→ 本文抜粋:
************
弁護士 岩 佐 賢 次
2014年7月13日(日)午後1時半から国労大阪会館で標記のシンポジウムが行われました。
「ほんまにええの? TPP大阪ネットワーク」は、農民組合大阪府連合会、大阪府民主医療機関連合会、全大阪消費者団体連絡会、TPPに反対する弁護士ネットワーク、民法協など28の団体から構成されており、当日は各団体から 名が参加しました。
今回のシンポジウムでは、雇用・労働法制・中小商工業者・医療・保育の4分野からパネリストが集まりました。今回は「雇用・労働法制規制緩和」分野を中心に報告します。
「雇用・労働法制規制緩和」分野では、民法協会員であり、TPPに反対する弁護士ネットワーク事務局でもある杉島幸生弁護士から報告がありました。
まず、TPPは何のため、誰のためにある条約なのかという問いかけから始まりました。先行4か国が作ったオリジナルTPPを読めば、TPPとは大企業・多国籍企業が経済的利益を最大限図るために、そのルールを整備するものだと断言され、これが参加者の共通認識となりました。
次に、労働の章(労働の交渉分野)では労働法制の規制そのものは議題になっていない、だから大丈夫、安心であると政府が説明していることについて、杉島弁護士は、確かに労働の交渉では労働法制の規制そのものはテーマになっていないが、だから大丈夫、安心とは決して言えないと警鐘をならしました。すなわち、TPPは21の交渉分野があり、労働法制は、労働の章以外の分野で別個に議論され、労働法制への影響は避けられないとの指摘がありました。例えば、TPPで国内農業がダメになれば、340万人が雇用機会を喪失すると農水省の試算があるし、また、外国人の労働者の流入が、一時的入国として企業内労働者の移転の自由化がなされることや、国際派遣会社をつくって登録型派遣社員を海外に派遣したり、海外の子会社が採用した労働者を自国で働かせることなど外国人労働者の流入はとめられないのではないか、さらに、外国人労働者に日本の労働法制が適用されるのかという問題もあり、日本の労働市場のなかに、正規労働者群、非正規労働者群、外国人労働者群の三重構造ができあがるのではないかなど、TPPが労働市場にあたえる影響力は極めて大きなものとなるとの予測を示しました。
また、企業の投資活動の自由は、労働法制の緩和をよびよせるとの指摘がありました。
すなわち、投資の章では、いかに投資家の活動をしやすくなるかという観点から、投資家の利益を損なうような予測不可能な法改正はしてはならないルールづくりが議論されていますが、解雇規制や残業代規制を強化することは、投資家の利益を損なう規制として許されなくなります。逆にジョブ型正社員・残業代ゼロ制度・金銭解決制度などいったん規制緩和された制度を運動の力で跳ね返すことは、TPPのルールに反することとなり、困難となります。
最後に、TPPの交渉内容は公表されていませんが、今ならまだ間に合う! 労働分野からTPP反対の声をあげよう! と力強い言葉で締めくくられました。
************
→ 提供データ:
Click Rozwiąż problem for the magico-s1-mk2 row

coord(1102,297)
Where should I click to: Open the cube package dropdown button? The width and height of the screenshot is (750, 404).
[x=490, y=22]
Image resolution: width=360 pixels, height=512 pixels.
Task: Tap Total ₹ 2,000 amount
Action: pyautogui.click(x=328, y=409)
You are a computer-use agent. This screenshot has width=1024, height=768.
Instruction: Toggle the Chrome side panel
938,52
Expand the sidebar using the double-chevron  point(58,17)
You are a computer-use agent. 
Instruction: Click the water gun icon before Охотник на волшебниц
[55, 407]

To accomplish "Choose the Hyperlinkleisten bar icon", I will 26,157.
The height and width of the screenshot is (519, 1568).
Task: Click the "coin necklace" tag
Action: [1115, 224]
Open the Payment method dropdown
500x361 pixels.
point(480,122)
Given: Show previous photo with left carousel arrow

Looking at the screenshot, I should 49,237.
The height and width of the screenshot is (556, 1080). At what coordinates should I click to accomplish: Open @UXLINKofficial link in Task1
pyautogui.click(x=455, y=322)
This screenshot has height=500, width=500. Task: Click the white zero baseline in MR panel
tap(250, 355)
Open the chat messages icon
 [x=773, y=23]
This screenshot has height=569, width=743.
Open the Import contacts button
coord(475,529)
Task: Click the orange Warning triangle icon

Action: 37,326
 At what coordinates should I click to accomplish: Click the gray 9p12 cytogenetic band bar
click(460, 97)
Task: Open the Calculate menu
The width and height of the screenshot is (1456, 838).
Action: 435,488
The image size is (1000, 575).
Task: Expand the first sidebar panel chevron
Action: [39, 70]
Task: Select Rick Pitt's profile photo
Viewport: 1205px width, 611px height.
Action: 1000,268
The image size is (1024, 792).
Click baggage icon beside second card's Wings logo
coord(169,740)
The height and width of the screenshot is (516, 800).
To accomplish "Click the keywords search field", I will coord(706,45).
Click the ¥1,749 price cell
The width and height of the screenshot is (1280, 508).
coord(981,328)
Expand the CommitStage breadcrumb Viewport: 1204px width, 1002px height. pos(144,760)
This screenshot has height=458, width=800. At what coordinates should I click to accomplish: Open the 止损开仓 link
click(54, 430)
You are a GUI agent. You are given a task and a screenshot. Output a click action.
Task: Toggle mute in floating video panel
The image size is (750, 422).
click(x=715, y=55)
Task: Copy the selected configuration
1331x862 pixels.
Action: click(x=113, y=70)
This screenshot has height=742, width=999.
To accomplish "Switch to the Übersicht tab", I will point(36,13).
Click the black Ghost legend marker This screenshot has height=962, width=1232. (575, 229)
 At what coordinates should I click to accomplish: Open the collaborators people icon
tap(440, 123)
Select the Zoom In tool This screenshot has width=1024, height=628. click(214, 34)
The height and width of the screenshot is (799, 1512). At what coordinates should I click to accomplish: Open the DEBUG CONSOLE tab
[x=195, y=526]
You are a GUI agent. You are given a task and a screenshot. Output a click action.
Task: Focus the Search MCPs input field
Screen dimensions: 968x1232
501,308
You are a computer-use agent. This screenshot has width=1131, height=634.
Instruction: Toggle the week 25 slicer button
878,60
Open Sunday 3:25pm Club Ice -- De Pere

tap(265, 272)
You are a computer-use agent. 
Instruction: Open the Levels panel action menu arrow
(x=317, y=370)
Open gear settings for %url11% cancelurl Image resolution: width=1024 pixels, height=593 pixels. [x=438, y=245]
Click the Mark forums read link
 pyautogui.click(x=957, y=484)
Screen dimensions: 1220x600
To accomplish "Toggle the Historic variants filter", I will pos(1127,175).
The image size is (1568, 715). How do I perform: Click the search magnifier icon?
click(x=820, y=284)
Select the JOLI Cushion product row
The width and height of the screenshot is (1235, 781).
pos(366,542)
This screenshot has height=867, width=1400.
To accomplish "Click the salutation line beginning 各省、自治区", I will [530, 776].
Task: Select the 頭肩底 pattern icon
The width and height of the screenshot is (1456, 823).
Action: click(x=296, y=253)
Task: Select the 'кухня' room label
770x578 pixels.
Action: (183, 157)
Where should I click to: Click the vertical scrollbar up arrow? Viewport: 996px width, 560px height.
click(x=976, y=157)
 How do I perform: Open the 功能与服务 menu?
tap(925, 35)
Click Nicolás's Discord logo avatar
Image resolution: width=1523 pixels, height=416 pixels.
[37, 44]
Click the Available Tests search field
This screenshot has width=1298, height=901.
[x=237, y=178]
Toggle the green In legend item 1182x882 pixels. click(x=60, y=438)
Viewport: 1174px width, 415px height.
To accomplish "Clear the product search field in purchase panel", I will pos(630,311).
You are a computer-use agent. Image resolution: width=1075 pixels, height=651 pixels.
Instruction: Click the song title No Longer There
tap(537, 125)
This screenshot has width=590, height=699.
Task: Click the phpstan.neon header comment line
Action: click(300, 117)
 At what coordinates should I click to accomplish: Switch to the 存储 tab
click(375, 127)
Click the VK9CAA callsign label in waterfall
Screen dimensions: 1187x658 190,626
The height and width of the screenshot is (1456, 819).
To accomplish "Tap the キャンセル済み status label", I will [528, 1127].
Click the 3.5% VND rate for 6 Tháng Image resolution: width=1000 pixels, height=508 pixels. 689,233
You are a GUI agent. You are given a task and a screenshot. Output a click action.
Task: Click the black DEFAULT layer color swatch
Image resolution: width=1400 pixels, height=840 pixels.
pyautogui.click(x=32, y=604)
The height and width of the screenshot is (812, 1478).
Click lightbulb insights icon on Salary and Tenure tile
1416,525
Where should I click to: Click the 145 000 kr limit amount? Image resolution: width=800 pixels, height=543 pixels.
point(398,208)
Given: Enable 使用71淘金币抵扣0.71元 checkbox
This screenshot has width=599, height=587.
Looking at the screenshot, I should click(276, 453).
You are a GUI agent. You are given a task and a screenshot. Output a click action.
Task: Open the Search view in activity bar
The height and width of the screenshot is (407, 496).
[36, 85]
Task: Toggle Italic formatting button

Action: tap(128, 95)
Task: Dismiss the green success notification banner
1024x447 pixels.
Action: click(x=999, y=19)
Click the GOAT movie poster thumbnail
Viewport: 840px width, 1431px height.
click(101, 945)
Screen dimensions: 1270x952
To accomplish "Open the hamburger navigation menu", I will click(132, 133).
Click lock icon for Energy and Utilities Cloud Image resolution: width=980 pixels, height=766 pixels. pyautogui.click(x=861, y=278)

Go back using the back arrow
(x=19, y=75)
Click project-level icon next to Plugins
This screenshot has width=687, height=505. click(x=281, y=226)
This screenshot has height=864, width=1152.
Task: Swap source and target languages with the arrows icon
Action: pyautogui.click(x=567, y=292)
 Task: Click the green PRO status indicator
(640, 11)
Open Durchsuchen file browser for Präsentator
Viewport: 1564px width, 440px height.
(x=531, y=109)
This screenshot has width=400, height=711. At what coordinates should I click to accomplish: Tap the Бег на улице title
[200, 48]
************
→ 課題内容:
TPPシンポジウムの報告のうち、「次に、労働の章(労働の交渉分」で始まり「こととなり、困難となります。」で終わる部分を、そのまま書き写してください。

→ 完成した課題:
次に、労働の章(労働の交渉分野)では労働法制の規制そのものは議題になっていない、だから大丈夫、安心であると政府が説明していることについて、杉島弁護士は、確かに労働の交渉では労働法制の規制そのものはテーマになっていないが、だから大丈夫、安心とは決して言えないと警鐘をならしました。すなわち、TPPは21の交渉分野があり、労働法制は、労働の章以外の分野で別個に議論され、労働法制への影響は避けられないとの指摘がありました。例えば、TPPで国内農業がダメになれば、340万人が雇用機会を喪失すると農水省の試算があるし、また、外国人の労働者の流入が、一時的入国として企業内労働者の移転の自由化がなされることや、国際派遣会社をつくって登録型派遣社員を海外に派遣したり、海外の子会社が採用した労働者を自国で働かせることなど外国人労働者の流入はとめられないのではないか、さらに、外国人労働者に日本の労働法制が適用されるのかという問題もあり、日本の労働市場のなかに、正規労働者群、非正規労働者群、外国人労働者群の三重構造ができあがるのではないかなど、TPPが労働市場にあたえる影響力は極めて大きなものとなるとの予測を示しました。
また、企業の投資活動の自由は、労働法制の緩和をよびよせるとの指摘がありました。
すなわち、投資の章では、いかに投資家の活動をしやすくなるかという観点から、投資家の利益を損なうような予測不可能な法改正はしてはならないルールづくりが議論されていますが、解雇規制や残業代規制を強化することは、投資家の利益を損なう規制として許されなくなります。逆にジョブ型正社員・残業代ゼロ制度・金銭解決制度などいったん規制緩和された制度を運動の力で跳ね返すことは、TPPのルールに反することとなり、困難となります。